Work instructions: Can you quote exactly the stretch of lines from the one with "Given: Close the SSH Policy dialog with X" through the final line of the material, both ends included?

↓

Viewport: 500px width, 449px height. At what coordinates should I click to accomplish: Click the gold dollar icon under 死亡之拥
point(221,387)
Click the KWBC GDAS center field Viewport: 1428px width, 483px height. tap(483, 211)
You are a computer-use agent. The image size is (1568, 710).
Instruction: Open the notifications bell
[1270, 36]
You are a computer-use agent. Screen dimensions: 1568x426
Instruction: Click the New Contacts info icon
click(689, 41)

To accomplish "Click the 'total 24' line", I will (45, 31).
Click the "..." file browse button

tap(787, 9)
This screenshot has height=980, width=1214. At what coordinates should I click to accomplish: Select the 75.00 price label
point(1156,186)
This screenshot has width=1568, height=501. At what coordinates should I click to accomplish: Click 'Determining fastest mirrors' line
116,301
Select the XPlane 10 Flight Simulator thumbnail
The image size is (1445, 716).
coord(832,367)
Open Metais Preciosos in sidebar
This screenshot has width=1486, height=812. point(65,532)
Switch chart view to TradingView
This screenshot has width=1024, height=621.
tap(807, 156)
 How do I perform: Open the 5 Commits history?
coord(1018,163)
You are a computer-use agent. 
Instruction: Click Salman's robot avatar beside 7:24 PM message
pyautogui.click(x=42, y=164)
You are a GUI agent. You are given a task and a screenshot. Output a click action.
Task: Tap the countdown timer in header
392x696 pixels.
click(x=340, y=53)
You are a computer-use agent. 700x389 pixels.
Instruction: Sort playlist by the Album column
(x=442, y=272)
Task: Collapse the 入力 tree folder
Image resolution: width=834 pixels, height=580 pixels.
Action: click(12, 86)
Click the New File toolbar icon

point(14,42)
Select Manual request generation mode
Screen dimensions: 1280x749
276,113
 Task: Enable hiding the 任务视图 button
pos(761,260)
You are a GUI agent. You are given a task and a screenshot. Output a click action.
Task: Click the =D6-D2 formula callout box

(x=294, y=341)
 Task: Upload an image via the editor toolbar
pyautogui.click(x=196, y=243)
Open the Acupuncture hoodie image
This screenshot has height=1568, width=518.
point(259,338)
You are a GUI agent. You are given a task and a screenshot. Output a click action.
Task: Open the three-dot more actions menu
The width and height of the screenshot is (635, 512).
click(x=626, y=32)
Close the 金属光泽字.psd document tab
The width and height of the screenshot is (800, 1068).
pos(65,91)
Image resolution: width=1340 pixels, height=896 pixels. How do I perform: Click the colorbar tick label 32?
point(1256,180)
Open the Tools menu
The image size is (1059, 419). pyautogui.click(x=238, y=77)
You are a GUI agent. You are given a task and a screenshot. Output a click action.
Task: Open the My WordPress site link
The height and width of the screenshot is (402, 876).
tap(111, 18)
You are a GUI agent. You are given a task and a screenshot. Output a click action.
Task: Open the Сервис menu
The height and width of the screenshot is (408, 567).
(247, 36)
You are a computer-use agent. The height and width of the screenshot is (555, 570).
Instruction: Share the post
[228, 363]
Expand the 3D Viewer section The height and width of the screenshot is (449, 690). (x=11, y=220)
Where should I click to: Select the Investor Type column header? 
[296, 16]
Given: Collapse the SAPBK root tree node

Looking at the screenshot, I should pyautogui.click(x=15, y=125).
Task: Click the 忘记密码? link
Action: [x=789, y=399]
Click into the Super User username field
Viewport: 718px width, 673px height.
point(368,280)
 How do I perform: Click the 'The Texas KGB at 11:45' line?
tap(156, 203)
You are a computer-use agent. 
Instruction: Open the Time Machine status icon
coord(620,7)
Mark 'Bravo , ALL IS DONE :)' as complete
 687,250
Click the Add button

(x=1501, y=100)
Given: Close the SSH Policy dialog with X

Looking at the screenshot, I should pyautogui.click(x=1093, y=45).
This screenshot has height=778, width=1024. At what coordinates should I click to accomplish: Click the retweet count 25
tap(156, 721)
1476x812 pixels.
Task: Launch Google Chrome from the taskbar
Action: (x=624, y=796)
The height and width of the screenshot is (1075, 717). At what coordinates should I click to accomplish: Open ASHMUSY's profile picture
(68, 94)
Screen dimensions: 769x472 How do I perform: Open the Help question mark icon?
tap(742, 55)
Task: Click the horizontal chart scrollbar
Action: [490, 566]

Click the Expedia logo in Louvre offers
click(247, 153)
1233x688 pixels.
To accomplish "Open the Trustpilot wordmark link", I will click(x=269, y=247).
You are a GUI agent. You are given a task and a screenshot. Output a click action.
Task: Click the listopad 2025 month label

↑

Completed exercise:
Given: Close the SSH Policy dialog with X

Looking at the screenshot, I should pyautogui.click(x=1093, y=45).
This screenshot has height=778, width=1024. At what coordinates should I click to accomplish: Click the retweet count 25
tap(156, 721)
1476x812 pixels.
Task: Launch Google Chrome from the taskbar
Action: (x=624, y=796)
The height and width of the screenshot is (1075, 717). At what coordinates should I click to accomplish: Open ASHMUSY's profile picture
(68, 94)
Screen dimensions: 769x472 How do I perform: Open the Help question mark icon?
tap(742, 55)
Task: Click the horizontal chart scrollbar
Action: [490, 566]

Click the Expedia logo in Louvre offers
click(247, 153)
1233x688 pixels.
To accomplish "Open the Trustpilot wordmark link", I will click(x=269, y=247).
You are a GUI agent. You are given a task and a screenshot. Output a click action.
Task: Click the listopad 2025 month label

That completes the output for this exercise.